Performance: Why Model Loading at Startup Matters
Consider 1,000 requests per minute. Each request takes 50ms for model loading + 5ms for inference = 55ms. Total processing: 55,000ms per minute. But if you load once at startup (2,000ms) and then only do 5ms inference: 5,000ms per minute. The startup cost is amortized instantly.
For larger models (PyTorch, transformers), loading can take 30-60 seconds. Per-request loading would make your API unusable.
The lifespan context manager in the code above loads the model exactly once when the server starts. All requests share the same model object in memory. This is thread-safe for sklearn and XGBoost models (they don’t modify internal state during inference). For PyTorch, use torch.no_grad() and ensure you’re not accidentally running .train() on incoming requests.
Horizontal Scaling
When your single server can’t handle the load:
# Run multiple worker processes on the same machine (for CPU models)
uvicorn src.api.app:app --workers 4
# Each worker loads the model independently
# 4 workers = 4 model instances, ~4x throughputEach worker is a separate OS process, each with its own model copy in memory. For a 500MB model with 4 workers, that’s 2GB of RAM — plan your instance size accordingly.
For GPU models, workers share the GPU through PyTorch’s thread-safe inference. Use 1 worker per GPU to avoid memory overflow.

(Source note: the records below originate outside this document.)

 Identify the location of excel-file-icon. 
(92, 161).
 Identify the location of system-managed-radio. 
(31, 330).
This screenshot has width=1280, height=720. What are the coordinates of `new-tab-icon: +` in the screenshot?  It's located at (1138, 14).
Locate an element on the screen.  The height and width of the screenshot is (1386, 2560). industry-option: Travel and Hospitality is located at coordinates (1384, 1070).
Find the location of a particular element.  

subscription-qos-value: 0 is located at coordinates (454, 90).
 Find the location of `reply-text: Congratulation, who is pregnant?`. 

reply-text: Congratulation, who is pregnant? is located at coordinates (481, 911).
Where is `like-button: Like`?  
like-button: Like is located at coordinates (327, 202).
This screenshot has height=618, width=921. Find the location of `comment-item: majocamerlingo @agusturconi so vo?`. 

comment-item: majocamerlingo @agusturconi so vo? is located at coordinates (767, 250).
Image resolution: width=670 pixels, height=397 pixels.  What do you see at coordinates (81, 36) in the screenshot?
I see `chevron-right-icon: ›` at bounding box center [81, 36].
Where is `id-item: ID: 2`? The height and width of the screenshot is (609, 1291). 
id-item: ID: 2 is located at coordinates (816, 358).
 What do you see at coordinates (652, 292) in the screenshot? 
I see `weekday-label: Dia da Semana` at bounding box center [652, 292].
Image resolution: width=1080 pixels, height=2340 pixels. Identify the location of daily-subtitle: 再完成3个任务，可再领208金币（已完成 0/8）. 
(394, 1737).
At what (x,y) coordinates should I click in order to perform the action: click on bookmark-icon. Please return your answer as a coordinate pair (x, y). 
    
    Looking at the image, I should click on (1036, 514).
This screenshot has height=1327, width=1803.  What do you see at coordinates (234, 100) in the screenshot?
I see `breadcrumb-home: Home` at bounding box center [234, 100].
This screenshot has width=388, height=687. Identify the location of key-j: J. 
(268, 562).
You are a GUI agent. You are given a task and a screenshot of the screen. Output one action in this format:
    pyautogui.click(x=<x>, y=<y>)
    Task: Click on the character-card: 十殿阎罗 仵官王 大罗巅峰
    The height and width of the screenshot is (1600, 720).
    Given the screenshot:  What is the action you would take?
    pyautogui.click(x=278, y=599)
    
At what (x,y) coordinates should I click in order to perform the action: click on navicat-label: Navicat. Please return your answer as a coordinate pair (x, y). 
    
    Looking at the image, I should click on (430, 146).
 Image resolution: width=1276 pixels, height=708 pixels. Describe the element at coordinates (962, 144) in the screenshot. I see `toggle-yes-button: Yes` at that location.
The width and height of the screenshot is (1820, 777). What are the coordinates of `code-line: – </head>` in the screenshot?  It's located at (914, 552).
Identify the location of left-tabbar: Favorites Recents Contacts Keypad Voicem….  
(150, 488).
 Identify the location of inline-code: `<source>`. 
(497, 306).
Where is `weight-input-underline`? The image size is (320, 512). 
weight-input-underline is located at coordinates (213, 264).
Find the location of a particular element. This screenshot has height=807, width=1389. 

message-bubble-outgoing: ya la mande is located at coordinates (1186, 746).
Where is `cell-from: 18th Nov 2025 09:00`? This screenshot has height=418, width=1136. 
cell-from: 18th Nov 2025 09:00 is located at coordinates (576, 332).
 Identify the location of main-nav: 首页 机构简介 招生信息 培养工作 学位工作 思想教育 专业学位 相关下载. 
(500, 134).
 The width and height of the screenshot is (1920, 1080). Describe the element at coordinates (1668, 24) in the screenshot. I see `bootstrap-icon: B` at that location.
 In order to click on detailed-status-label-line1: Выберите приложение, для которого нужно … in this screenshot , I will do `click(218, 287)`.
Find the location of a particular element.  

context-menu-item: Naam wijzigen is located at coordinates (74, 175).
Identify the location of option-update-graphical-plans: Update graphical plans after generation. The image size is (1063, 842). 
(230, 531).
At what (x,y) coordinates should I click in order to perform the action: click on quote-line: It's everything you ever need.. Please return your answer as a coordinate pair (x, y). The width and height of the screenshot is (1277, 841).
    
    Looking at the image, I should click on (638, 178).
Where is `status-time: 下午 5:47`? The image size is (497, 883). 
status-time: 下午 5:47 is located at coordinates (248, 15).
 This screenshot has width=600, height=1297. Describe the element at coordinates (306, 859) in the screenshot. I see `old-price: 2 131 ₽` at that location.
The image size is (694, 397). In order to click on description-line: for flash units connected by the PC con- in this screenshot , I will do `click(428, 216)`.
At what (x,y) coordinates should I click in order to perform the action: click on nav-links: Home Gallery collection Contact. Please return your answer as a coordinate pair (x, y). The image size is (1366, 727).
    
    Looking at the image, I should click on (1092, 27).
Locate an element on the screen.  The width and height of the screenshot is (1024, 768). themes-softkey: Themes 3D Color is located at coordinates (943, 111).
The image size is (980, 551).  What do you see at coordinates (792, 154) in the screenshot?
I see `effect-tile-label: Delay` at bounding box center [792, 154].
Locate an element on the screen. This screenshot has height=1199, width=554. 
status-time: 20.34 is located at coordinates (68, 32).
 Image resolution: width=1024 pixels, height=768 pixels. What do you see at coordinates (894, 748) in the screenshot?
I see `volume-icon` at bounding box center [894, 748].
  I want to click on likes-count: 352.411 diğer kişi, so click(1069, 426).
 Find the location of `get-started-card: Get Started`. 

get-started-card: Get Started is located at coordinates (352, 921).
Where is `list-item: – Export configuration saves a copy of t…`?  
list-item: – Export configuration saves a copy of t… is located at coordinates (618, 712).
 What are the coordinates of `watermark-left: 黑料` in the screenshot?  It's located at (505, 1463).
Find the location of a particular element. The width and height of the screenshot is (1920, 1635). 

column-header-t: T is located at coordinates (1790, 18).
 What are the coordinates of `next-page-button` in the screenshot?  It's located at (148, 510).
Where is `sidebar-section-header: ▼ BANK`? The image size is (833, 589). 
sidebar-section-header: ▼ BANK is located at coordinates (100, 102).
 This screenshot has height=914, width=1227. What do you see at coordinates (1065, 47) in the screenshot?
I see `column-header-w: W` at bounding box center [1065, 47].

In Kubernetes (the next-but-one lesson), you scale by adding more pods — each pod is one server process, each with its own model copy.
Summary
The FastAPI serving layer you built in this lesson:
- Loads the model once at startup — not per request
- Validates every input with Pydantic before it touches the model
- Returns structured, typed responses
- Supports both single and batch predictions
- Provides a health check endpoint for infrastructure monitoring
- Generates interactive API documentation automatically
The serving API is the interface between your ML system and the world. Get it right here, and everything downstream — containerization, Kubernetes scaling, monitoring — becomes straightforward. The next lesson covers what happens after you deploy: detecting when your model starts to fail in production.